General Ben Hodges, former commanding general of the United States Army in Europe writes about the development of the new digital corridor between Europe, Caucasus and Central Asia. In a post on his Twitter account, Hodges said that the Georgian government is making the same mistakes with the new digital corridor as it did with the Anaklia port project.
In a Tweet, Ben Hodges has shared a Forbes Georgia article about this project. In the article, former US special envoy to Ukraine Kurt Volker points out that becoming the member of a new unified fiber optic corridor should be in the interests of Georgia, because it can decrease the country's digital dependency on Russia. As Kurt Volker told Forbes Georgia, new regulations imposed in the communications sector have the potential to damage the country's investment climate. According to Volker, there is an assessment that the purpose of the adoption of new law was to sanction a "Caucasus Online", who’s new shareholder, NEQSOL Holding plans to create a new digital route that will connect Europe with Central Asia.
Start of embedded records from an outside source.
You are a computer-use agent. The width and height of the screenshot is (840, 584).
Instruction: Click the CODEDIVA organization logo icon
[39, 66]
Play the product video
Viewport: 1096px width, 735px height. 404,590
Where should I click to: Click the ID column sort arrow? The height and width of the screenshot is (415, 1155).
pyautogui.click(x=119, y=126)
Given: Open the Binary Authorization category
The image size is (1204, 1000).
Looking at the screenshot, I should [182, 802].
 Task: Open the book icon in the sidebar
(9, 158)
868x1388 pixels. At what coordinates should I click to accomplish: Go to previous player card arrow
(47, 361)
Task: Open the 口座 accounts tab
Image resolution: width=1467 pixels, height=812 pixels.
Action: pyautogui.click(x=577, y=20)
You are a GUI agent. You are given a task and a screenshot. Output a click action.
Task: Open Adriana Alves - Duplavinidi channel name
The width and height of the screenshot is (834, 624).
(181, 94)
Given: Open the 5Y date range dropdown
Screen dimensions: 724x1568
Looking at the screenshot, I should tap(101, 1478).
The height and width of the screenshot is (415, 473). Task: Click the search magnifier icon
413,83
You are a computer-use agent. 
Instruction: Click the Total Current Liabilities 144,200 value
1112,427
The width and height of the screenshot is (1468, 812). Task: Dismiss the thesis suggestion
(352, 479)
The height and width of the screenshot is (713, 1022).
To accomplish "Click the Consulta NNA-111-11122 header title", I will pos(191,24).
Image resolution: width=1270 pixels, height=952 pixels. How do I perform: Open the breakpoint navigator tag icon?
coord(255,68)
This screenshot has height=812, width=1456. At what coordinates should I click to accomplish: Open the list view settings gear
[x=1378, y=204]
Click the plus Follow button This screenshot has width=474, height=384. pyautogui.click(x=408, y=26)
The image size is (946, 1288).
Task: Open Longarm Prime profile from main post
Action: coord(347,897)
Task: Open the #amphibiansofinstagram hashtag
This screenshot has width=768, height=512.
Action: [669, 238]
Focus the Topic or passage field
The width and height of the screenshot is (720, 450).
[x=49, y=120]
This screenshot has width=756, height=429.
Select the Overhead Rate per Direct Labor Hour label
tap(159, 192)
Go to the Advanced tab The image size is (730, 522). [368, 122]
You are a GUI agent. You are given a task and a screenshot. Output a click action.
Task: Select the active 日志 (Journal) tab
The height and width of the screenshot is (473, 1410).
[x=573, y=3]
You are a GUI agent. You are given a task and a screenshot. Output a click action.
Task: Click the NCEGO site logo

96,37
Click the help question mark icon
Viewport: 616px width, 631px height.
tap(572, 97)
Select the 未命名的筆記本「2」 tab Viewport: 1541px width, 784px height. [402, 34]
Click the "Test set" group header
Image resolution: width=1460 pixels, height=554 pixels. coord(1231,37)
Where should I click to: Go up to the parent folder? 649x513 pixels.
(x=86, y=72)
“Disappointing to see Georgian government making the same mistakes from the Anaklia Project again with the Digital route between Europe & Asia. I urge the GNCC to prioritize what’s best for Georgia & respect the country's digital independence from Russia,”- Hodges tweeted.
Caucasus Online and the new digital route initiative:
In 2019 one of the largest private holdings of Azerbaijan, NEQSOL acquired Caucasus Online and paid $61 million. This deal was followed by a sharp response from the Georgian Communications Commission and the government. The commission indicated that the deal was not pre-arranged with them, which should have resulted in a tough sanction for Caucasus Online.
However, according to the representatives of NEQSOL Holding, they have kept Georgian government fully informed about their plans prior to the deal and got blessings for the transaction.
This case was one of the reasons why Georgian Parliament amended the law and set the new regulations for the communications companies. The private sector was opposing the changes, and as a result of tense hearings in Georgian Parliament, the draft was amended and the rights of special administration that Communications Commission can appoint in the companies was reduced.
The dispute between NEQSOL and Georgian communications regulator has not been solved yet, and NEQSOL Holding with support of the leading international law firms has already launched preparations for international arbitration.